The simplicity of a finger snap. It was an act that brought to a close Avengers: Infinity War, where Thanos’ grand plan had come to pass. There’s no spoiler here, virtually every one with a passing interest in movies has likely watched it now. The clinical way beloved characters were culled was initially striking as the likes of Spider-Man fragmented into nothingness. Of course this never particularly felt finite with the prospect of Avengers: Endgame looming the following year. The first film grossed a gargantuan amount of money that almost clipped the heels of James Cameron and Avatar. By the time Avengers: Endgame came and went, Jim had been surpassed – albeit temporarily – as the all time box office king.

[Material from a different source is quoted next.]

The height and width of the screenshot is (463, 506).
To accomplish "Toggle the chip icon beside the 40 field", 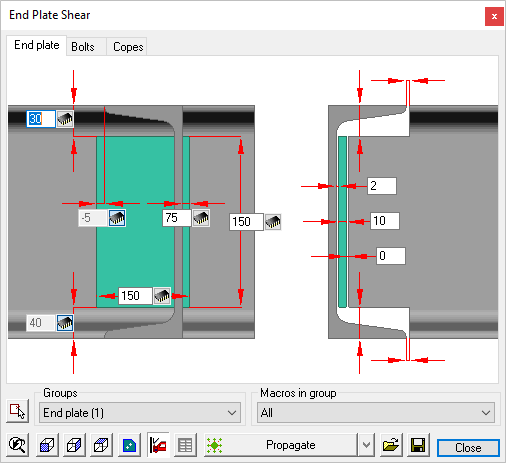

Even in 2019, where a further number of billion dollar grossing films would follow Endgame, nothing seemed to come remotely close. This had been the kind of event movie that magnetised everyone to the multiplexes as if it were by law. Even someone like myself, who by that point was well and truly feeling Marvel fatigue, felt almost obligated to attend. What was once the wide, iconic appeal limited to something like a Star Wars main event, had now been overtaken by Marvel. Iron Man, Thor, Cap, Spidey et. al. were the gang to see, and in a hodgepodge gumbo mix which brought them all together and promised the ‘end game.’ No one could miss out, not even the few who missed out on prior Avengers royal rumble events.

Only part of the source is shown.